▶ [The task]: Transcribe the portion of the debugger notes that opens with the words containing "A debugger is" and closes with "objects and executables.", keeping every character unchanged.

Photo by Harpreet Singh on Unsplash

Table of contents

In the last couple of days, I've been wondering how debuggers work and how can I implement a small debugger. I tried to watch some videos and read a few articles to understand better how they work. Then decided to write some notes on what I found.


A debugger is an application that is used to test and debug other applications. Debuggers have a few functionalities or ‘common operations’, for example;

  • Breakpoints
  • Stepping
  • Viewing the stack trace/backtrace

To learn more about how debuggers work, we will need to learn a little bit about what ELF, DWARF, and ptrace are.


ELF is the main binary format for Linux objects and executables.


DWARF is a debug info format. It uses a data structure called a Debugging Information Entry (DIE) to represent each variable, type, procedure, etc.

DWARF has a Line Number Table, which maps code locations to source code locations and vice versa, also specifies which instructions are part of function prologues and epilogues.

In assembly language programming, the function prologue is a few lines of code at the beginning of a function, which prepare the stack and registers for use within the function. Similarly, the function epilogue appears at the end of the function and restores the stack and registers to the state they were in before the function was called.


#include <sys/ptrace.h>
long ptrace(enum __ptrace_request request, pid_t pid, void *addr, void *data);

Is short for "process trace". It's a system call in Unix. By using ptrace a process can control another process. Therefore, a parent's process can manipulate the internal state of their child's process. For example; it can read and write memory, read and write registers, and allows tracing of its child process. ptrace is generally used by debuggers and other code analysis tools, mostly as aids to software development.


According to Wikipedia, a breakpoint is an intentional stopping or pausing place in a program, put in place for debugging purposes. It is also sometimes simply referred to as a pause in the process's execution.

There are two types of breakpoints, hardware and software breakpoints.

Hardware Breakpoints

Hardware breakpoints only have four registers for writing breakpoint addresses into, which means they are limited in number. While using hardware breakpoints you'll set a special register which will result in a breakpoint. Then you can use other debug status registers to see the status of your breakpoints. Finally, you also have to debug control registers that you can use to control your breakpoint, so you can break on reading, writing, or executing.

Software Breakpoints

Software breakpoints, on the other hand, modify the running code in memory to introduce breaking instructions. Software breakpoints are unlimited so you can create as many breakpoints as you want but you can only set a breakpoint on executing an instruction.

Address Level Breakpoints

To learn more about how they work, let's take a look at this x86 Assembly;

55                     push %rsp
48 89 e5               mov %rsp, %rsp
48 83 ec 10            sub $0x10, %rsp

So if you want to set a breakpoint at the mov instruction in the second line and since we already know the address of this instruction, we will explicitly be telling the debugger to set a breakpoint right there.

▶ [Supplied data]:
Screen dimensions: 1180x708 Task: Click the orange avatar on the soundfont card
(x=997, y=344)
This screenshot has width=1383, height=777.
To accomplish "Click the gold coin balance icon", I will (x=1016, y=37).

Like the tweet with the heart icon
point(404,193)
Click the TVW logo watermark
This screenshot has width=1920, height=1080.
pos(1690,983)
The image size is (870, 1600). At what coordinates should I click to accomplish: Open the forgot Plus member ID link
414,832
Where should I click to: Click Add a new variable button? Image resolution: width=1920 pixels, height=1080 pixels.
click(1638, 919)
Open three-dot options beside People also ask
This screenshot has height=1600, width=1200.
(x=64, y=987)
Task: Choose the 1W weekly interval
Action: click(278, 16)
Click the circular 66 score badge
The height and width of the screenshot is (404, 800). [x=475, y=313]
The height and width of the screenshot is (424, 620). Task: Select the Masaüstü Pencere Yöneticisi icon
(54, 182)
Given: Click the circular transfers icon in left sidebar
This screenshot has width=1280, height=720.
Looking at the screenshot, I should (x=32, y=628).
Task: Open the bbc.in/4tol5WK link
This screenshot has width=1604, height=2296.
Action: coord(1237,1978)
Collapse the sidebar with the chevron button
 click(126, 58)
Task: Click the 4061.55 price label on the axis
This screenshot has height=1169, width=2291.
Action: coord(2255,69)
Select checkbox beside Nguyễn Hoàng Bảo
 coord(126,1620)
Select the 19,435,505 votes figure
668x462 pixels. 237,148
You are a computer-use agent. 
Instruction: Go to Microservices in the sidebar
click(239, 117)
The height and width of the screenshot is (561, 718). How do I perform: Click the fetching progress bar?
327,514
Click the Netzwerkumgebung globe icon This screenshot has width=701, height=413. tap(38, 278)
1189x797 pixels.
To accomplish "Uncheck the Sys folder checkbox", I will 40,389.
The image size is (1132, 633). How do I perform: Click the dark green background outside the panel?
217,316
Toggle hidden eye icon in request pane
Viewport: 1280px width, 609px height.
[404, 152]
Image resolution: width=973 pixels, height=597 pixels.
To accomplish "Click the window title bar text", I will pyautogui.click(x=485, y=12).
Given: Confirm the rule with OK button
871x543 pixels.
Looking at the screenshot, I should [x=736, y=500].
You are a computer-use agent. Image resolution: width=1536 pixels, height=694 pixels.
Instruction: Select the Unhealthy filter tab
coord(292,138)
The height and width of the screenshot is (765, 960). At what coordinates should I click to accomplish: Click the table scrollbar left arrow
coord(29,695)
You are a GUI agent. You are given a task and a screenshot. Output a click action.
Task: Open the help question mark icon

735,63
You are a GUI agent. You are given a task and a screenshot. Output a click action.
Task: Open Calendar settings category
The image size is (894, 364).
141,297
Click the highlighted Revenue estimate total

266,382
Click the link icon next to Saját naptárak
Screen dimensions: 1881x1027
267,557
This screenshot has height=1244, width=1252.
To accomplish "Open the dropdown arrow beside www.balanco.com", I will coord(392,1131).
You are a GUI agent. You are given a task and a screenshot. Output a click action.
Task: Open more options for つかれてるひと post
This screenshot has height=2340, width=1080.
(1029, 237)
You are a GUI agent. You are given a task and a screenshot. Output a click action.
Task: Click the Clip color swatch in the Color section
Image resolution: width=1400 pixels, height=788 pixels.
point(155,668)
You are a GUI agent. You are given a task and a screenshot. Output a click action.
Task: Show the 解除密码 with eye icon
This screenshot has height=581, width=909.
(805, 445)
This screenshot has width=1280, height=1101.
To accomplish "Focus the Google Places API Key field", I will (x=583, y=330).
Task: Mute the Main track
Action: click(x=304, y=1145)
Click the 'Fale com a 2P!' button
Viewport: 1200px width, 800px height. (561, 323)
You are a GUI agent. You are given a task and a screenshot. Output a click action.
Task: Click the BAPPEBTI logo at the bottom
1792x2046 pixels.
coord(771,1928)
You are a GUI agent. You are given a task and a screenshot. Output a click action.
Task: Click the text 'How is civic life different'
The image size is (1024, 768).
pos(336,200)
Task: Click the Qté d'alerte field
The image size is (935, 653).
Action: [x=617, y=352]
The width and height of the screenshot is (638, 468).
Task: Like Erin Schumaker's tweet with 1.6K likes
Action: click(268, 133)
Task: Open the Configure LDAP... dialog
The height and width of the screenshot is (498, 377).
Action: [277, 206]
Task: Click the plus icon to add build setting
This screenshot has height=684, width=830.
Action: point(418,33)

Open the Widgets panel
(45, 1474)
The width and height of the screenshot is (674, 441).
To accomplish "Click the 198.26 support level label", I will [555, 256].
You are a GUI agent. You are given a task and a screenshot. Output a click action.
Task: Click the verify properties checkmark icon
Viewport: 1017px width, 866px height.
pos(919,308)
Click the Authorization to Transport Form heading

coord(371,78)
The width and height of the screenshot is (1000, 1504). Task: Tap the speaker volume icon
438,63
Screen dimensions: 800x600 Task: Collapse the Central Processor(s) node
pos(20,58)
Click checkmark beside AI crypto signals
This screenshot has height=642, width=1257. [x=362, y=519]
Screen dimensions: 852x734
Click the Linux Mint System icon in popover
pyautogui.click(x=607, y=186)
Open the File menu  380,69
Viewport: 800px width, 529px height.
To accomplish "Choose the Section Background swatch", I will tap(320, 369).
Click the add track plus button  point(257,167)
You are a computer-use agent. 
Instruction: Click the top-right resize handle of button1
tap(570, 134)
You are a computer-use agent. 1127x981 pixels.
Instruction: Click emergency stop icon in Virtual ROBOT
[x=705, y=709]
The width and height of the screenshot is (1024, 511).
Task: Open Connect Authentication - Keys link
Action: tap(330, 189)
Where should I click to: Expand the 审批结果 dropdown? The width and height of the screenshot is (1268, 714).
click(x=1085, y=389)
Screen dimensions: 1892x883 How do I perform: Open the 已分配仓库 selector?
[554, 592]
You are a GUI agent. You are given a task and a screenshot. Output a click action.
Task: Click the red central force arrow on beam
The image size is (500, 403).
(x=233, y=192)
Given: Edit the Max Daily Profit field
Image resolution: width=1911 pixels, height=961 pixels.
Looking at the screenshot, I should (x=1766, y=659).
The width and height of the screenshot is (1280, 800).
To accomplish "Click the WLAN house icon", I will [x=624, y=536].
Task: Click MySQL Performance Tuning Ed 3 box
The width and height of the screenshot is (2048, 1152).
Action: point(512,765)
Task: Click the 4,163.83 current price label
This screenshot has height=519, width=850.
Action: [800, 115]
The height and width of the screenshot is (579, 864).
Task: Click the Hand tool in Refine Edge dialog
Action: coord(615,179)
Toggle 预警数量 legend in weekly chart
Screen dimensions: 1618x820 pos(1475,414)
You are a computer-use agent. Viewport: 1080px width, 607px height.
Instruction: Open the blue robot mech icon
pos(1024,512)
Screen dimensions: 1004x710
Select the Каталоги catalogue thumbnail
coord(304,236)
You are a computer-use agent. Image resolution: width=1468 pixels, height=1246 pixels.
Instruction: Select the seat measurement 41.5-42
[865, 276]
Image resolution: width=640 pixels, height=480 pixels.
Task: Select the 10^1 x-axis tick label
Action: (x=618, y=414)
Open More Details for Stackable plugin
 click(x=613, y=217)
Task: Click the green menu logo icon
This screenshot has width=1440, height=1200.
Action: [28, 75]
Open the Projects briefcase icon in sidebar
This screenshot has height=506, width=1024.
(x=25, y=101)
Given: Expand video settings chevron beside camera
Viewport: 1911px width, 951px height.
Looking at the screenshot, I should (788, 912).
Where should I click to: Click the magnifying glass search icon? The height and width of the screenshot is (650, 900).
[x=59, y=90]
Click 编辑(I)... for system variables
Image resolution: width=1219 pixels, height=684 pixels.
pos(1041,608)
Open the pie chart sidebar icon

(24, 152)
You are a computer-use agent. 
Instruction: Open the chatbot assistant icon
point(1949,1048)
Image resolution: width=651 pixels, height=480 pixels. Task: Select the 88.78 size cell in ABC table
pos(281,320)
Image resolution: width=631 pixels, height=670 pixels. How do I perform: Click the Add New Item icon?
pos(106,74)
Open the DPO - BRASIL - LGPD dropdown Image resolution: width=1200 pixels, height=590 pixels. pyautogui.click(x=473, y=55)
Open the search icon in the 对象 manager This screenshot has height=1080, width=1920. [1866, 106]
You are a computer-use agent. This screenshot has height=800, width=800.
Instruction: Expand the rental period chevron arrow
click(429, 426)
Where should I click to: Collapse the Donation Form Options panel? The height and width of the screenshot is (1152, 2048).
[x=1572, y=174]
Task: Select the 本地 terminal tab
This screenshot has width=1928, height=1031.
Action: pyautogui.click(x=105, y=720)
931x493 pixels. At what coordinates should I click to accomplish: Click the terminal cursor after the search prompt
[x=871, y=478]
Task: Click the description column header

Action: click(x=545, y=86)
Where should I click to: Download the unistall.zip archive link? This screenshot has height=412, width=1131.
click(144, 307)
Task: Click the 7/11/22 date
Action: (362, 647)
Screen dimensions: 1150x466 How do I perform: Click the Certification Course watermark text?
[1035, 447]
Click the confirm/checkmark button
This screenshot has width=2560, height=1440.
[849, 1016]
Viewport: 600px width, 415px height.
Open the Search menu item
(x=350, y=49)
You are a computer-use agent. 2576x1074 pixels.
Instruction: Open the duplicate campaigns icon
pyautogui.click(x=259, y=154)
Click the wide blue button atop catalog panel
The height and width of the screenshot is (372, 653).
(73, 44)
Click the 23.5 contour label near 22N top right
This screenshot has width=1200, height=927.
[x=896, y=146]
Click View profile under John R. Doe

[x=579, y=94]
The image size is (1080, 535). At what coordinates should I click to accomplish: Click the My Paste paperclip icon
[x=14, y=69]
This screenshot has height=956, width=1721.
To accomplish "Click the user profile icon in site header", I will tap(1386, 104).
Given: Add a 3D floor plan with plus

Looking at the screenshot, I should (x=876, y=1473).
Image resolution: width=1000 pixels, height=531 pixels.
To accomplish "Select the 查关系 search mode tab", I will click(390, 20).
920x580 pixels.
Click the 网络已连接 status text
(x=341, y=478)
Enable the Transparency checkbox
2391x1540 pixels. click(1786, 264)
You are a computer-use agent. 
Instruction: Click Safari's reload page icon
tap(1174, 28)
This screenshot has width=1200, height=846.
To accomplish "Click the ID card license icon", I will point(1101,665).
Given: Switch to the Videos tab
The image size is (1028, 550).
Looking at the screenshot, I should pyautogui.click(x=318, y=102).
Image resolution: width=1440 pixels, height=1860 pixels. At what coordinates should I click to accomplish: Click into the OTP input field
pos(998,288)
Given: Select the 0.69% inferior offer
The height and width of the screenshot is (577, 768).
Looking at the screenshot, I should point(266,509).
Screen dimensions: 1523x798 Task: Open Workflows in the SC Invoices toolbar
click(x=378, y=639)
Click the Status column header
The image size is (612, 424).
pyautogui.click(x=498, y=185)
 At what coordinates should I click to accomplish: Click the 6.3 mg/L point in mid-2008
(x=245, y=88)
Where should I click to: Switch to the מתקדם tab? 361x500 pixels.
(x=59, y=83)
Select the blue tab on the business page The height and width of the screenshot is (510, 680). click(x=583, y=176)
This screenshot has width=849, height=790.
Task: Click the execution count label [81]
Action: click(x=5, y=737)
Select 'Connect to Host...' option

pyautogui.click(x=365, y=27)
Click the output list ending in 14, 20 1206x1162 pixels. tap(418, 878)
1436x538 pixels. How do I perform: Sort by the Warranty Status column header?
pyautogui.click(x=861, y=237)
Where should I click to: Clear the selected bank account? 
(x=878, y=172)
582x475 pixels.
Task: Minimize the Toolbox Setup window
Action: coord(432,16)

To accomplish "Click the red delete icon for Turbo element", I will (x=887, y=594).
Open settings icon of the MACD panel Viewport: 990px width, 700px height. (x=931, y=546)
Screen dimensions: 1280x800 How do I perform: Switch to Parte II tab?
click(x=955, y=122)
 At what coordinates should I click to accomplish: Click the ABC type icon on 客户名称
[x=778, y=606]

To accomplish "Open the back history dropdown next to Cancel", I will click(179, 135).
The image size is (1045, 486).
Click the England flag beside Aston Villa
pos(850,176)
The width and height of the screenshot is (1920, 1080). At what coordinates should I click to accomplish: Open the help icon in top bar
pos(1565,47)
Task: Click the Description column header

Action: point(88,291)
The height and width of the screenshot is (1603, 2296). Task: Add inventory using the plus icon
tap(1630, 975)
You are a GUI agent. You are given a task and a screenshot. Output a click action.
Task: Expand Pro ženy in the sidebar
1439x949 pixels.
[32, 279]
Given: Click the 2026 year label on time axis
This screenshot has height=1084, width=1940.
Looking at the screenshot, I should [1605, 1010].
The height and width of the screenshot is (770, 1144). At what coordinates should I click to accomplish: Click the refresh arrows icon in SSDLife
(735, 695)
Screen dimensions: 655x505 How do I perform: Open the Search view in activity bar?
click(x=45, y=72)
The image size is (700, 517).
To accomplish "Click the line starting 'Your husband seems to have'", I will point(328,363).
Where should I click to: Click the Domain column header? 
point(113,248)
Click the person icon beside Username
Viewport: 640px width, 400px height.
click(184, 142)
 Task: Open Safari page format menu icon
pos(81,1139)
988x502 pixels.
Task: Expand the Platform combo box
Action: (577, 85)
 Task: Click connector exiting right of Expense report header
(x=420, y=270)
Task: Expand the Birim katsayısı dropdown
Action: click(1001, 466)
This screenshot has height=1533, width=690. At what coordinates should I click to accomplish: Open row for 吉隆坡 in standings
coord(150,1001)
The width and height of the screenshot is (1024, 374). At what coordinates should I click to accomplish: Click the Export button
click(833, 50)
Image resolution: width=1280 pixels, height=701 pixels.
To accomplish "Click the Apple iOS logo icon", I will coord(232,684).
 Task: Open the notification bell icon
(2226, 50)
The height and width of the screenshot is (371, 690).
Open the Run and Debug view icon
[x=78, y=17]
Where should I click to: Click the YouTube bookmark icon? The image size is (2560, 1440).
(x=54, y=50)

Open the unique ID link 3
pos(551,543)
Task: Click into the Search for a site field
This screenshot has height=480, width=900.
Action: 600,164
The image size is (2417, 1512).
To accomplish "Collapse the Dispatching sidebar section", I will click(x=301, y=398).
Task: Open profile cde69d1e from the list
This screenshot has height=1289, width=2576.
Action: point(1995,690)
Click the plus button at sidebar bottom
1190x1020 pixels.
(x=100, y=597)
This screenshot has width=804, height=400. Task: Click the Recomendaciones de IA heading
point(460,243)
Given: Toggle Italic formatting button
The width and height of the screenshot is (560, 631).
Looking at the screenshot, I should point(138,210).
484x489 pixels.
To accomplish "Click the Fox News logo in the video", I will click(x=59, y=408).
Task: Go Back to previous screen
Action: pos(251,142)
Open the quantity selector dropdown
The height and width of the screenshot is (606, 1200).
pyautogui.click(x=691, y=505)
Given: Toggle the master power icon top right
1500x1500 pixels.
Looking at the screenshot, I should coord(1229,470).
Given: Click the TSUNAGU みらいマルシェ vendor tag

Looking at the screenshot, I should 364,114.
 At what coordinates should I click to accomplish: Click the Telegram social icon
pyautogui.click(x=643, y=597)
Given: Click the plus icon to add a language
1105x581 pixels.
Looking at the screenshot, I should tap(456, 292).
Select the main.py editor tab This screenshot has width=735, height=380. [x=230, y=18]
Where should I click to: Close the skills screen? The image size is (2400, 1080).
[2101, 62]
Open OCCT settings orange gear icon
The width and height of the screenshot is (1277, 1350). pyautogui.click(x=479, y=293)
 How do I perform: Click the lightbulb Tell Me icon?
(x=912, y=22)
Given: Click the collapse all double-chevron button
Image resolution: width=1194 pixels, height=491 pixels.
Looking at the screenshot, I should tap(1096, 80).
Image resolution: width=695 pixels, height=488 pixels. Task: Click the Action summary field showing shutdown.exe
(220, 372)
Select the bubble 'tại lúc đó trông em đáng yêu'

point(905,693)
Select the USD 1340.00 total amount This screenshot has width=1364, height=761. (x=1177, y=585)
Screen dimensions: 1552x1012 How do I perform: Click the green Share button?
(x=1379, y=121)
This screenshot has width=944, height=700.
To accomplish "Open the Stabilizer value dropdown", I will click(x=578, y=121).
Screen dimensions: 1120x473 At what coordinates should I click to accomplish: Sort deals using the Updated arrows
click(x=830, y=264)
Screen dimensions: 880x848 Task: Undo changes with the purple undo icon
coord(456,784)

▶ [Result below]:
A debugger is an application that is used to test and debug other applications. Debuggers have a few functionalities or ‘common operations’, for example;

  • Breakpoints
  • Stepping
  • Viewing the stack trace/backtrace

To learn more about how debuggers work, we will need to learn a little bit about what ELF, DWARF, and ptrace are.


ELF is the main binary format for Linux objects and executables.